Akhirnya, terjadilah krisis ekonomi pada penghujung 1970an, yang melahirkan rejim kapitalisme-neoliberal. Melalui serangkaian kebijakan liberalisasi, deregulasi, dan privatisasi, geopolitik ekonomi-politik global ditata kembali. Jika sebelumnya negara menjadi ujung tombak pergerakan kapital, kini tugas itu dipanggul oleh korporasi-korporasi transnasional; jika sebelumnya kapital dipaksa berkolaborasi dengan serikat buruh sebagai konsesi dari strategi Keynesianisme dan sosial-demokrasi, maka kini kapital menuntut pemberlakuan pasar kerja fleksibel. Akibatnya, kekuatan serikat buruh semakin melemah. Keroposnya kekuatan serikat itu disebabkan pergerakan kapital yang sangat cepat melintasi batas-batas negara, sehingga menyebabkan banyak pabrik yang ditutup, represi oleh rejim-rejim neoliberal, serta pemberlakuan serangkaian undang-undang yang membatasi aktivitas serikat.
Dengan serangkaian peristiwa ini, yang berpuncak pada runtuhnya Tembok Berlin, maka gagasan dan praktek perlawanan terhadap sistem produksi sosial kapitalisme, menjadi sesuatu yang utopis. Menguatnya politik identitas yang menggantikan politik berbasis kelas, merupakan perwujudan nyata dari politik utopia itu. Pada level teoritik, maraknya politik identitas memberi dasar bagi sebuah rumusan teoritik yang menolak gagasan yang bersifat totalistik/universalistik, untuk kemudian diganti dengan gagasan yang parsial/partikular; studi ekonomi politik dianggap kuno dan berganti dengan kajian berpusat pada discourse, lebih tepatnya pada bahasa. Tak ada lagi pusat-pinggiran; keistimewaan satu elemen sosial tertentu atas elemen sosial yang lain; negara bukan lagi satu-satunya agen perubahan; gagasan masyarakat sipil kembali mengemuka; partai politik yang sebelumnya merupakan mesin utama pergerakan, kini digeser perannya oleh LSM; demokrasi dan pasar bebas kini menjadi satu-satunya jalan yang paling mungkin; dan revolusi adalah proyek politik masa lalu.
Titik balik
Hingga akhir dekade 1990an, politik identitas menjadi media gerakan yang paling efektif dalam memobilisasi massa menentang, apa yang disebut, sistem sosial-ekonomi yang tidak adil. Namun apa penyebab utama ketidakadilan sosial dan ekonomi itu?

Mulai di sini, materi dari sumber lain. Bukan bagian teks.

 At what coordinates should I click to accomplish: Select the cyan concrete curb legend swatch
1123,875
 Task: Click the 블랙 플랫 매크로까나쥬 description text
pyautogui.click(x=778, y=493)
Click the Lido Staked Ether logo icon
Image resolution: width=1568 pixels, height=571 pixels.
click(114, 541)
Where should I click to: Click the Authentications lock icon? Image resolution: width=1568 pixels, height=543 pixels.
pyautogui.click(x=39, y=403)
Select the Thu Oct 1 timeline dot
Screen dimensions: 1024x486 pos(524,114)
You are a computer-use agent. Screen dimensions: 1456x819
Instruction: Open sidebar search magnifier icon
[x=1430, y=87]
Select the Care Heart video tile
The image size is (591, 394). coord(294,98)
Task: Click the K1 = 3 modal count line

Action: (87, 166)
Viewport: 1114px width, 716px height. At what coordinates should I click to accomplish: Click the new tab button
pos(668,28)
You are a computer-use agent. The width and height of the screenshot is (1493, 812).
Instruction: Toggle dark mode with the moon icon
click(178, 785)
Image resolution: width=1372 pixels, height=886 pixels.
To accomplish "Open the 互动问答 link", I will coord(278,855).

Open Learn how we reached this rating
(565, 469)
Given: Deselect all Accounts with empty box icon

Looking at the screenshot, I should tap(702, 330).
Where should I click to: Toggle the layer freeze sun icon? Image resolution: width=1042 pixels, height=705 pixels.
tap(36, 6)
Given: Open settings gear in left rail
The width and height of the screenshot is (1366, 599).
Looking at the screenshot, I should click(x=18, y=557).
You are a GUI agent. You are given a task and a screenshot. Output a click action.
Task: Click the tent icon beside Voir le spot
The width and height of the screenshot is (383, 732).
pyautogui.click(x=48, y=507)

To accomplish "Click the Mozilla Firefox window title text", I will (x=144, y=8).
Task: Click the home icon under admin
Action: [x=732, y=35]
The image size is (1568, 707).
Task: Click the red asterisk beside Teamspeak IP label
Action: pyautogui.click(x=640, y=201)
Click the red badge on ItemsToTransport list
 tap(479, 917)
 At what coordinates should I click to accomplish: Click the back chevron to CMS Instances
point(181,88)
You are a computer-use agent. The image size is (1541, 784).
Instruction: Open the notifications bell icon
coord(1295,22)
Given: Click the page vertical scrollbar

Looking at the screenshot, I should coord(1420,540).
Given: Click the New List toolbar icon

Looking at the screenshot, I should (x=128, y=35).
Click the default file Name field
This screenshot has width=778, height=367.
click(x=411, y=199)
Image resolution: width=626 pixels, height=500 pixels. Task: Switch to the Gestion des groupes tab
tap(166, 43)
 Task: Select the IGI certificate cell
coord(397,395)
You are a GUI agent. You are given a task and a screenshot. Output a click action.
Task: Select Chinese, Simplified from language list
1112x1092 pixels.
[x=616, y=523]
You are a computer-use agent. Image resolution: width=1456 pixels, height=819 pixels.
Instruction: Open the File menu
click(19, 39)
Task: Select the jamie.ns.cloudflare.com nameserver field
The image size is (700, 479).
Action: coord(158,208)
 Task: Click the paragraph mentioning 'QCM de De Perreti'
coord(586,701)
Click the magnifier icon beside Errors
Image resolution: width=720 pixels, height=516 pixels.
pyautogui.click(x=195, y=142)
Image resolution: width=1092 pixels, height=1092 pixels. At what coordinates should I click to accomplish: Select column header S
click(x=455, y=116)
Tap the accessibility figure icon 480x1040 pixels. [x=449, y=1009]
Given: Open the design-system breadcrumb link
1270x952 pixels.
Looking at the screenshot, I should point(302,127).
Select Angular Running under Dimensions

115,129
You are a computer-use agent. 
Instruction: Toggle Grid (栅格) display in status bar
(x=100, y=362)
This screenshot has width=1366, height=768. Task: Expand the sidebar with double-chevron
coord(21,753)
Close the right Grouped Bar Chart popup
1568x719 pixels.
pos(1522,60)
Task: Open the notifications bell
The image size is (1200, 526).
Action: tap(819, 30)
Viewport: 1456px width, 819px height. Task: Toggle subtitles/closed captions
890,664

Ketika jawaban tiba pada kesimpulan bahwa penyebabnya adalah sistem sosial produksi kapitalisme, maka politik identitas menghadapi batasnya. Ketidakdilan dan ketimpangan sosial, misalnya, melampaui batasan identitas. Ia tidak hanya terjadi di negara kapitalis maju, tapi juga di negara kapitalis terbelakang, menimpa baik lelaki maupun perempuan, kulit putih maupun kulit berwarna, kaum buruh maupun anggota komunitas, beragama maupun tidak beragama. Intinya, ketidakadilan sosial-ekonomi itu bersifat universal, sehingga tidak bisa diselesaikan dengan tindakan yang partikular.
Pada titik ini, kajian terhadap sistem produksi sosial kapitalisme yang berbasis kelas kembali menyeruak. Perlawanan terhadap rejim kapitalisme-neoliberal pun makin marak. Dipicu oleh pemberontakan kelompok Zapatista di Meksiko, perlawanan itu terus meluas dan membesar. Satu demi satu rejim kapitalisme-neoliberal mendapatkan tantangan politik yang sangat serius. Gerakan sosial yang berbasis tuntutan ekonomi, kini mulai mengarahkan tuntutan dan gerakannya pada sektor politik. di Amerika Latin, misalnya, gerakan tani dan masyarakat, tidak hanya menuntut hak-hak tradisional mereka, tapi juga memaksa rejim yang berkuasa untuk mengakomodasi kepentingan politik mereka. Rejim yang menolak dipaksa turun, dan di negara tertentu gerakan sosial sanggup mengambilalih kekuasaan negara.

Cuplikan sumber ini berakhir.